The researchers behind the study, from Imperial College London, the Medical Research Council National Institute for Medical Research and the University of Marburg said the findings highlight the potential for deadlier strains of flu to emerge and spread.

influenza graphicThe 2009 pandemic of H1N1 influenza caused thousands of deaths worldwide, but the majority of cases were relatively mild. A variant of the virus carried a mutation termed D222G in a protein on the surface of the virus, and people infected with this variant were more likely to have severe and fatal illness.

A WHO report issued on December 28, 2009 noted that the D222G mutation was found in less than two in every hundred cases of 2009 pandemic flu, but was responsible for around seven in every hundred deaths. (http://www.who.int/csr/resources/publications/swineflu/h1n1_d222g/en/index.html)

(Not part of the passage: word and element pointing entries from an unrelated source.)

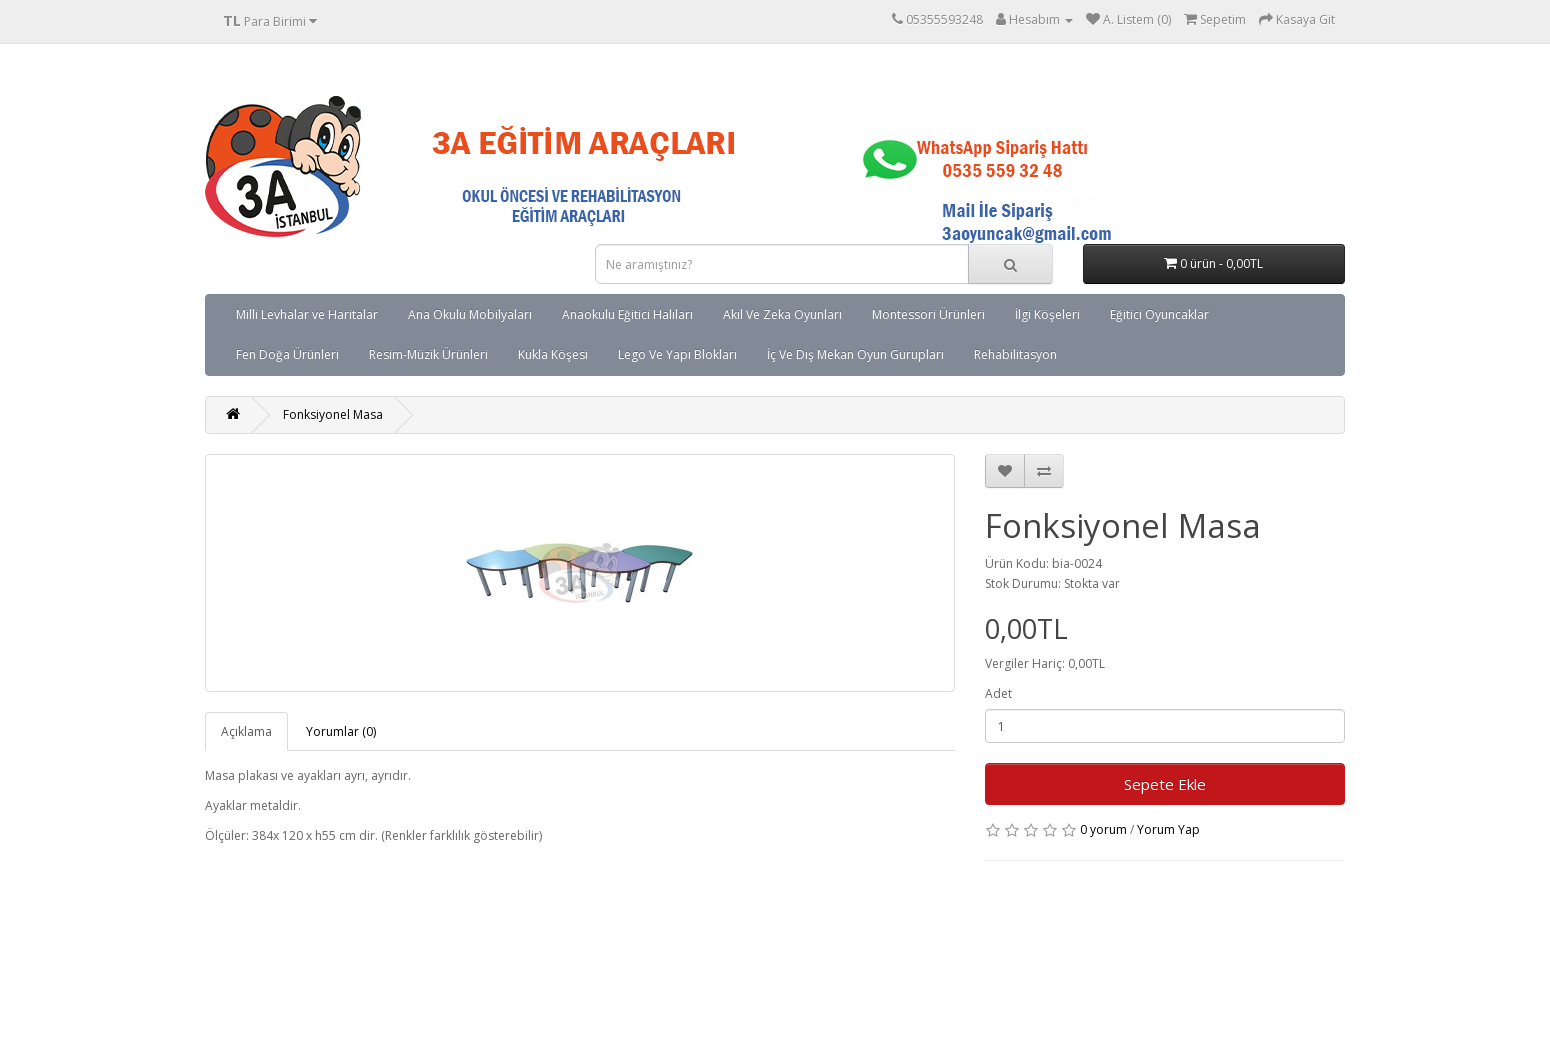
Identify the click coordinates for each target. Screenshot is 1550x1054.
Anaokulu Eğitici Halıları (627, 314)
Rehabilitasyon (1015, 354)
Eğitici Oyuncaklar (1159, 314)
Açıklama (246, 731)
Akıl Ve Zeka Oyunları (782, 314)
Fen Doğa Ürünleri (287, 354)
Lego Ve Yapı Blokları (677, 354)
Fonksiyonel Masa (333, 414)
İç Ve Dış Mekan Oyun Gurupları (855, 354)
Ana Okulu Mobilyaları (470, 314)
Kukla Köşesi (553, 354)
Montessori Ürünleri (928, 314)
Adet (998, 693)
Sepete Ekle (1165, 784)
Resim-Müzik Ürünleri (428, 354)
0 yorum (1103, 829)
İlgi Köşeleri (1047, 314)
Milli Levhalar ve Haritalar (307, 314)
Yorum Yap (1168, 829)
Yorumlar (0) (341, 731)
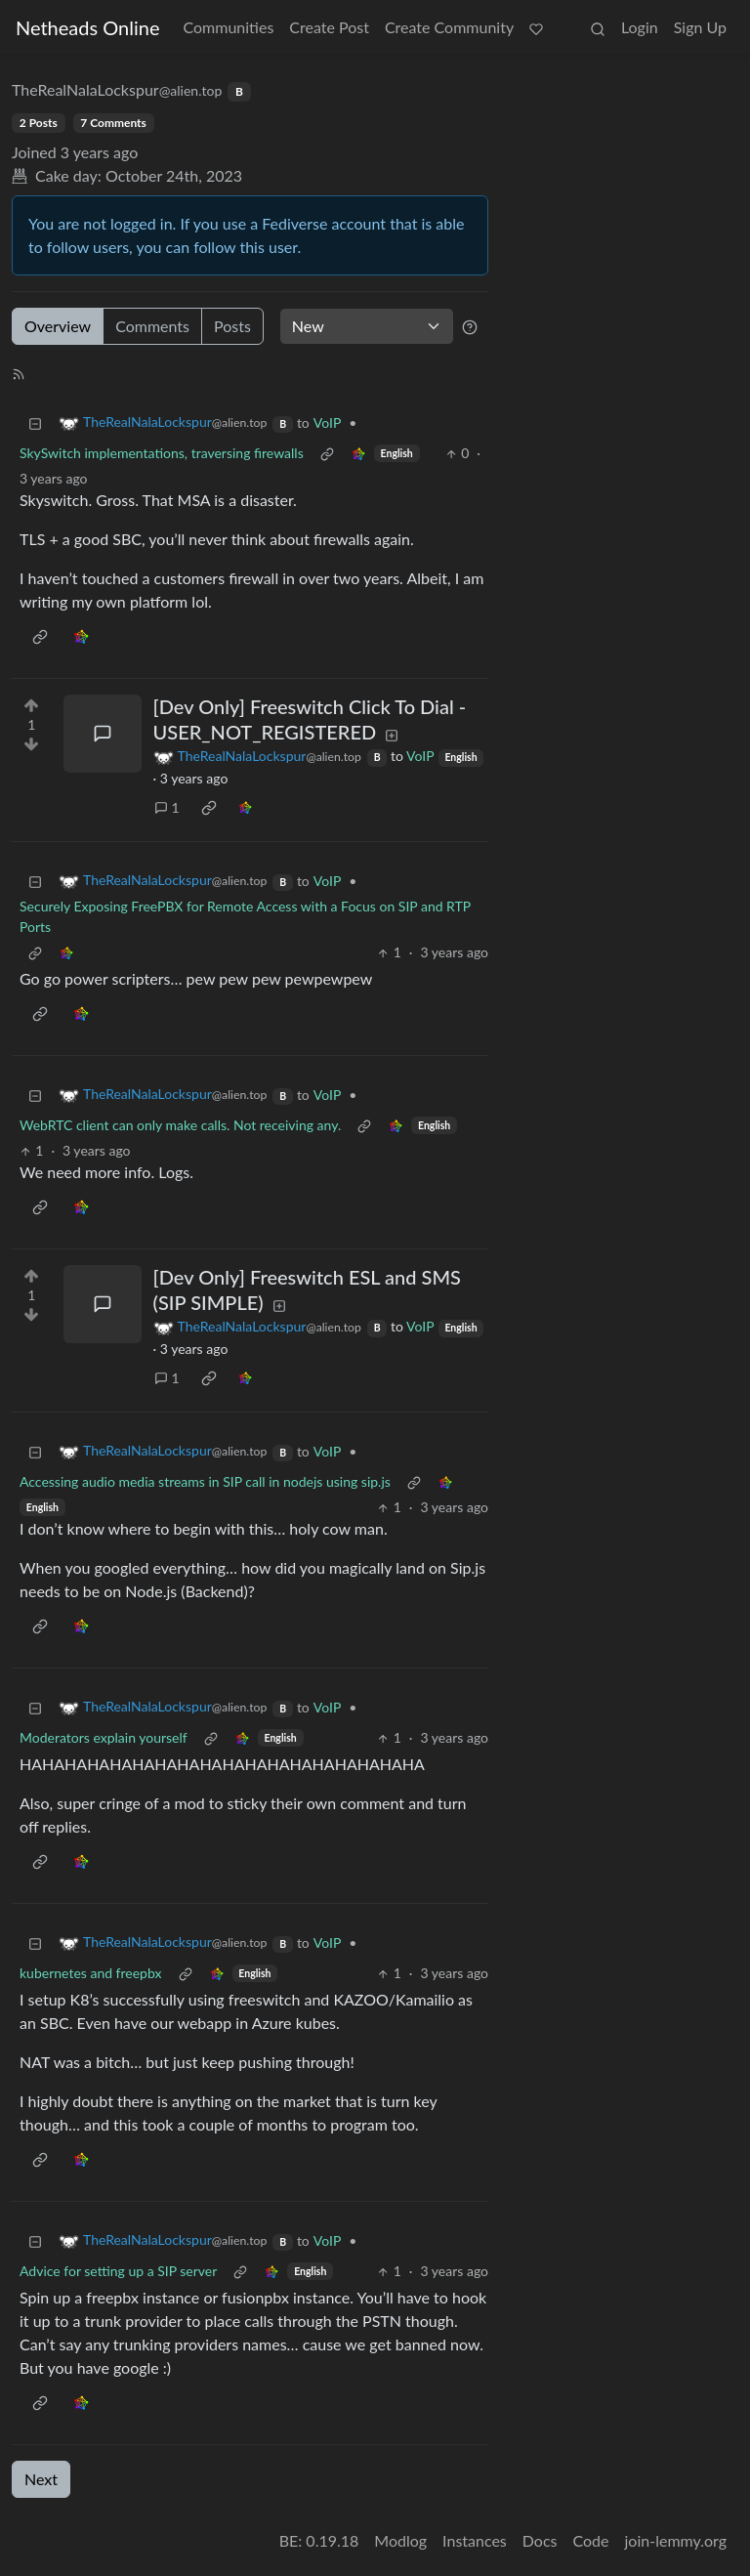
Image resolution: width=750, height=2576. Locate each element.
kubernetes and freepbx (91, 1972)
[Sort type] (366, 326)
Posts (232, 326)
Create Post (329, 27)
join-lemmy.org (676, 2540)
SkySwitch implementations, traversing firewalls (162, 452)
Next (41, 2479)
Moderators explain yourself (104, 1737)
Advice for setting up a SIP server (118, 2270)
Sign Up (700, 27)
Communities (228, 27)
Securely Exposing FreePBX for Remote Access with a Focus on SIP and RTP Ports (245, 916)
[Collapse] (35, 422)
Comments (152, 326)
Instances (474, 2540)
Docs (540, 2540)
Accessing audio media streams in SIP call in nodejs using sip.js (205, 1481)
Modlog (400, 2540)
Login (639, 27)
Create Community (449, 27)
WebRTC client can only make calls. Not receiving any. (180, 1125)
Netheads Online (87, 27)
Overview (57, 326)
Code (591, 2540)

Viruses infect cells by attaching to receptor molecules on the cell surface. Different receptors are present on different cell types, and a virus can only infect cells that have the right receptors for the protein on its own surface. The new research shows that flu virus with the D222G mutation can bind to a broader range of receptors in the airway, including receptors that are present on cells called ciliated cells. These cells, found in the lining of the airway, have hair-like projections called cilia. The cilia sway back and forth to move mucus with trapped particles upward toward the mouth, and this is normally swallowed or coughed up. When ciliated cells become infected, the cilia stop moving and this vital clearance function is impaired. Inhaled viruses and bacteria can then reach the lung more easily, where they can potentially cause pneumonia.

The net-net of this finding is that if the D222G mutant virus was to acquire the ability to spread more widely, the consequences could be very serious. The virus is constantly evolving, and it’s possible that a new form as dangerous as the 1918 pandemic could emerge.